• Agile Data Preparation

    Agile Data Preparation

    Turn your data islands into a powerful Data Factory.

    The world of analytics is changing. Marketers, product makers and politicians alike are tapping into new sources of information to gain valuable and immediate insights. But to ask meaningful question of the data, analysts, data stewards and architects will first need to get it into a format their tools can understand.

  • 1

Preparing a large variety of data for analysis can be challenging. Big data projects often fail because they cannot integrate and mobilize critical information in a timely fashion. Agility is all about how fast you can extract value from mountains of data stored in disparate systems and how quickly that information can be turned into action. It's about rapid, agile creation of curated and trusted datasets for use by applications or desktop analytics tools.

The Reactive Data Platform™ lets you discover and create composite data models and build scaleable, high-performance pipelines for data preparation and analysis. It is an ideal tool for data architects or citizen data scientists that enhances their understanding of data, and simplifies preparation of large and complex datasets.


Enterprise analytics is hard. High value information is often scattered across disparate data stores and cloud sources like Salesforce or Google Analytics. While self-service data prep technologies solve certain integration problems, most are little more than desktop tools that are fed by data lake or warehouse, resulting in more data copies,stale data and synchronization issues.

StreamScape's Dataspaces™ are a unified computing abstraction for modeling and working with in-memory data, files, relational (SQL) and unstructured (NoSQL) data stores. Dataspaces make it easy to integrate and query any combination of data sources and provide a common environment for batch, real-time and streaming analytics.

A dataspace provides powerful data virtualization features that allow users to build cross-data source schema bottom-up, letting data engineers discover and declare data relationships on-the-fly. Reference links, URI and FLOB data types make it possible to define data graphs and advanced relationships between files, documents or tables stored across a variety of data stores. Dataspaces let non-technical knowledge workers create transient data models that can be used by applications and analytics tools, regardless of the type or location of actual data source.

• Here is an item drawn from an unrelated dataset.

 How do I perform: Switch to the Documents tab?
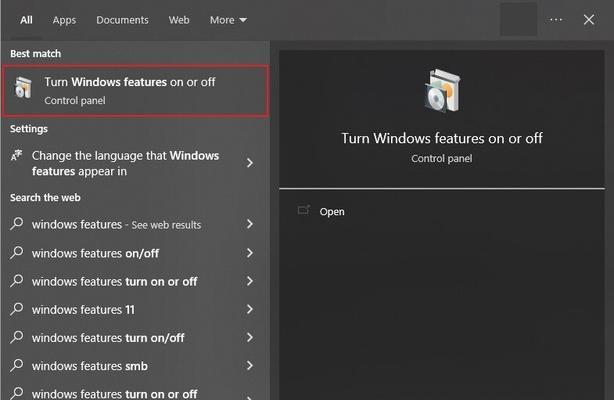(x=122, y=20)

The Reactive Data Platform™ offers big, in-memory performance, advanced access control, flexible execution and web enablement when you are ready to take your business intelligence and analytics to the next level. Native instrumentation provides built-in Operational Intelligence, allowing DevOps teams to monitor and manage how business users curate and prepare data for analysis.


Recent innovation in data storage technologies offers new and efficient ways to store and organize data. Although big data storage engines like Hadoop and NoSQL databases simplify the task of collecting and managing information, asking meaningful questions of such data remains a challenge. Without a robust data language, every query becomes a program for parsing and creating more data copies.

StreamScape's query engine lets you move the computations to the data or use streaming analytics to process data without storing it, reducing data copy and allowing users to process an infinite amount of data with limited hardware resources. The engine supports user-defined functions (UDFs) written in SQL, Java, Python or RPL that can access local files, remote databases or in-memory datasets for optimal performance. Built-in support for parallelism, transactions, SQL, unstructured data and native file system storage accellerates creation of curated data.

The engine provides dozens of functions for data aggregation, transformation and analysis that allow business users to easily work with semi-structured, multi-structured and time-series data, including automatic transformation of XML, JSON, Web Queries and Text into structured datasets. Creating data mash-ups and blending together information from various sources becomes an easy and intuitive task.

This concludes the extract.